Bubanza (Nord-Ouest du Burundi), le 29 mars 2014(COSOME)- Une femme enceinte, Mme Irakoze Audrey, et son mari ont été blessés lors d’une attaque perpétrée par un groupe d’individus armés non encore identifiés dans la nuit du 28 au 29 mars 2014 sur la colline
de Kagwema, en commune de Gihanga, a appris sur place, de source administrative locale, le reporter de la coalition de la société civile pour le monitoring électoral(COSOME).
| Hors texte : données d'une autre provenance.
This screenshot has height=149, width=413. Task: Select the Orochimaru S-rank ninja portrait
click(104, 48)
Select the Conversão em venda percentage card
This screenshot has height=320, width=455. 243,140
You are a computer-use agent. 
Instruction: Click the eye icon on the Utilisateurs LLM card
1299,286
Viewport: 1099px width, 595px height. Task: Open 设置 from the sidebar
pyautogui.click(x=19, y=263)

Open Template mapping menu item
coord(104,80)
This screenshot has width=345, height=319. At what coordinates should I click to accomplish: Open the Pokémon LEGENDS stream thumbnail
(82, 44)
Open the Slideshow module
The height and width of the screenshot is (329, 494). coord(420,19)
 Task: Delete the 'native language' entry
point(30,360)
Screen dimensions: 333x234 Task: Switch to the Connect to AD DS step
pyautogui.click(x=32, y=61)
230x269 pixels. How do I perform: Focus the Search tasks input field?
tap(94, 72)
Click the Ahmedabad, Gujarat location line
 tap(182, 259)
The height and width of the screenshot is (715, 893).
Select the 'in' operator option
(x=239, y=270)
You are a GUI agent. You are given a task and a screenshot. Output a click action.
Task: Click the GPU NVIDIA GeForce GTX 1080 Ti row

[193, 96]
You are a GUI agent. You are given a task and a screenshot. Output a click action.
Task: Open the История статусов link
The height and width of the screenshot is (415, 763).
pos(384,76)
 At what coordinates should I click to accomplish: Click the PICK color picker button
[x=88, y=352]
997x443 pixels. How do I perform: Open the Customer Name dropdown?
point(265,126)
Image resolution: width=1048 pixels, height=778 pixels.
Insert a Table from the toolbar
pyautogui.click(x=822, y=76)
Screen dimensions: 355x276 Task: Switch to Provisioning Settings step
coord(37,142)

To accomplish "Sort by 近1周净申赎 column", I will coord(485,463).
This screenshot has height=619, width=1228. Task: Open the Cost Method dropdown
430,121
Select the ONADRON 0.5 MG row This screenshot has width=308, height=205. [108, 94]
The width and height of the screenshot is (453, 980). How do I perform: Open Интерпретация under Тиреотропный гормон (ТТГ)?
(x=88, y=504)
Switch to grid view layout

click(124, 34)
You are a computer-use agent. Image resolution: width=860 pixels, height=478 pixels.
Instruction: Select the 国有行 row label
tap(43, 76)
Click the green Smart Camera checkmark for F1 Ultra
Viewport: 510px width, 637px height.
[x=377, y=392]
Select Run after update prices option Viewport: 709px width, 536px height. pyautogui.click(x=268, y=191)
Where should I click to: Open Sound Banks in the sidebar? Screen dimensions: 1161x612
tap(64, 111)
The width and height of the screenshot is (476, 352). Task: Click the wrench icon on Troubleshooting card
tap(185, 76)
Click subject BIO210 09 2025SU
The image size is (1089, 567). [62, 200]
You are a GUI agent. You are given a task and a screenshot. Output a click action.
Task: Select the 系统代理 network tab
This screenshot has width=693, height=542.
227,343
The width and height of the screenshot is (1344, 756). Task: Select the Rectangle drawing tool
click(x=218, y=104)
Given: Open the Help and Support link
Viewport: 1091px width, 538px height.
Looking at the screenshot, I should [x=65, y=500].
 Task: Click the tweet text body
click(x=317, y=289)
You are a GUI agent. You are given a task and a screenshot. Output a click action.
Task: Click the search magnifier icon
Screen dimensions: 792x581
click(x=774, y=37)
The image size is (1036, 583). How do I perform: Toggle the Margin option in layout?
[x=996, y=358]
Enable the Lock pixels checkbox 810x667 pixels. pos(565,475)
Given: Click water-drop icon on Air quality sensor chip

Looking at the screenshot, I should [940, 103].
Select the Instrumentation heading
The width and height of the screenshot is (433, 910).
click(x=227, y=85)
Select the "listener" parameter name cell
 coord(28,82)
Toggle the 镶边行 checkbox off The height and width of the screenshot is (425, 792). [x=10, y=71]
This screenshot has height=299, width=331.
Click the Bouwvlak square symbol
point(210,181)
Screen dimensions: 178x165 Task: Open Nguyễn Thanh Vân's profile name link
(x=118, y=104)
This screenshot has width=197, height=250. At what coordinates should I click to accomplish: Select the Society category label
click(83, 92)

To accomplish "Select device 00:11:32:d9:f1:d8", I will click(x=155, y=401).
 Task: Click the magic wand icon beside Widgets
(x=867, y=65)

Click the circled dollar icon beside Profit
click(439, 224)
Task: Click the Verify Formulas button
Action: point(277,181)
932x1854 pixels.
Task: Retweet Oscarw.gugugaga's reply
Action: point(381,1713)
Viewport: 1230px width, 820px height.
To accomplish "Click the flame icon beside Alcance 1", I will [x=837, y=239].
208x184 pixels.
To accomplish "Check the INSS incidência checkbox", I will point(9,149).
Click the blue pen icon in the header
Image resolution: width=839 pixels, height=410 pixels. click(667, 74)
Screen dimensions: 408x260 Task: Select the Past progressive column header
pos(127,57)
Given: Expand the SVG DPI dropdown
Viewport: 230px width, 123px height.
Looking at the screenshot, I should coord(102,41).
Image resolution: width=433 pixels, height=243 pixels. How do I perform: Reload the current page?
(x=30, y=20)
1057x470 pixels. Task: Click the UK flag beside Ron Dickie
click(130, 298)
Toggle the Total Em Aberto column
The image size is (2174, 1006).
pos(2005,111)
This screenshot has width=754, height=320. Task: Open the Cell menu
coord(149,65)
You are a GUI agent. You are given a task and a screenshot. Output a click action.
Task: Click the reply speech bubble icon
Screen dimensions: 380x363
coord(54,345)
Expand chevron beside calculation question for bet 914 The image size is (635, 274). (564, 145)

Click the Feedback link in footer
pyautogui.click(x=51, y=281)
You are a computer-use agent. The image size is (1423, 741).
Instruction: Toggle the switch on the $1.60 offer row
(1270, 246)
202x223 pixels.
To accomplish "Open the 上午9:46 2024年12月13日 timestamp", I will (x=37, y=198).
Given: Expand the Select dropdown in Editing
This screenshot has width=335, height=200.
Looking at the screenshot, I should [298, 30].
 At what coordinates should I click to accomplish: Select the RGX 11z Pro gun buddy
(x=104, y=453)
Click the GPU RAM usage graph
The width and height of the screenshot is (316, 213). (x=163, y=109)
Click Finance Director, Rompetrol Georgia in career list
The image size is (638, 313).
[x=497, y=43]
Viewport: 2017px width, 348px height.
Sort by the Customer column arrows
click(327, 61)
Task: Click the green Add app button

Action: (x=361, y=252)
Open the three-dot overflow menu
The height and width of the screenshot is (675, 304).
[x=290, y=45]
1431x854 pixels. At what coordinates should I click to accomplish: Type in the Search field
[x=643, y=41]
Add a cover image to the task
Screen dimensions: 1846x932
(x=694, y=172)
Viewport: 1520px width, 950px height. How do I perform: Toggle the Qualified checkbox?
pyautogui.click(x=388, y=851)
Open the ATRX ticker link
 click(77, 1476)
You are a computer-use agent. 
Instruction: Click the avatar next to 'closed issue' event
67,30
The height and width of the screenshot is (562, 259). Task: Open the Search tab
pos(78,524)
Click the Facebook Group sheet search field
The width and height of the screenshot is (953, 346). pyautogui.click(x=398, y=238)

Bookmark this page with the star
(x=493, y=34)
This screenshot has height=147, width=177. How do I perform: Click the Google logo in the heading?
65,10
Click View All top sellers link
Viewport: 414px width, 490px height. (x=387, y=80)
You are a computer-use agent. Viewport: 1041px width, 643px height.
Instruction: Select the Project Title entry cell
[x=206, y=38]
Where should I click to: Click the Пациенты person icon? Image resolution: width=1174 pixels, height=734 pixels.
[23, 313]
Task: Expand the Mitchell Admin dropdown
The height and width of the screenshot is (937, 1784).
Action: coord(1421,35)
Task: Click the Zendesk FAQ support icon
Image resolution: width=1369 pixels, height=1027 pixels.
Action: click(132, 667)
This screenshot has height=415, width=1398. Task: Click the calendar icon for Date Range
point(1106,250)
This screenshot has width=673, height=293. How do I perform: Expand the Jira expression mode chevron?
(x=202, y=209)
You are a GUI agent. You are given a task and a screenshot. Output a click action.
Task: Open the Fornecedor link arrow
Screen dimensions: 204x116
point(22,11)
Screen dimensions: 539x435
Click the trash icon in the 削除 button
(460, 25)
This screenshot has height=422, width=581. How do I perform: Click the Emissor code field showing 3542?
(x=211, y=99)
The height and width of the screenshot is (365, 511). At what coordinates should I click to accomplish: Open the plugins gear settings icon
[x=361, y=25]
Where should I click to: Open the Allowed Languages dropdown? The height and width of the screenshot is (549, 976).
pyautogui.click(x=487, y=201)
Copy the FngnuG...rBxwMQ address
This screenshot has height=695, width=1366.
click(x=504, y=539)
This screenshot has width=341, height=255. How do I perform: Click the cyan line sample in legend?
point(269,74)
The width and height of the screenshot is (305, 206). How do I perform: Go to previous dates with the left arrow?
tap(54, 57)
Selon Ndayisaba Léopold, l’administrateur de la commune de Gihanga, la bande de 8 individus était armée de deux fusils de type kalachnikov au moment de l’attaque contre le ménage de Bizimana Charles qui détenait un dépôt de boissons alocoolisées.
Les assaillants ont tiré beaucoup de coups de feu pour forcer les occupants de cette buvette à ouvrir la porte, blessant grièvement la femme et son mari.
La police a intervenu rapidement et les assaillants n’ont pas pu voler dans la buvette, se contentant plutôt de dépouiller les passants de leurs téléphones portables.
La mère enceinte a avorté à l’hôpital militaire de Bujumbura où elle recevait des soins intensifs, selon ses proches.

La localité de Kagwema se trouve sur la frontière commune entre les provinces de Bubanza-et Cibitoke, et à moins de 3 kilomètres de la rivière Rusizi qui sépare le Burundi de la RD Congo.
L’administrateur de la commune Gihanga compte y mener une réunion de pacification pour soutenir sa population.
La police mène des enquêtes pour cette 4ème attaque armée qui n’a pas été revendiquée contrairement aux 3 précédentes menées dans le parc de Rukoko depuis le début de 2014.

Les responsables de la police de Bubanza parlent cependant de purs bandits armés qui ne désarment pas.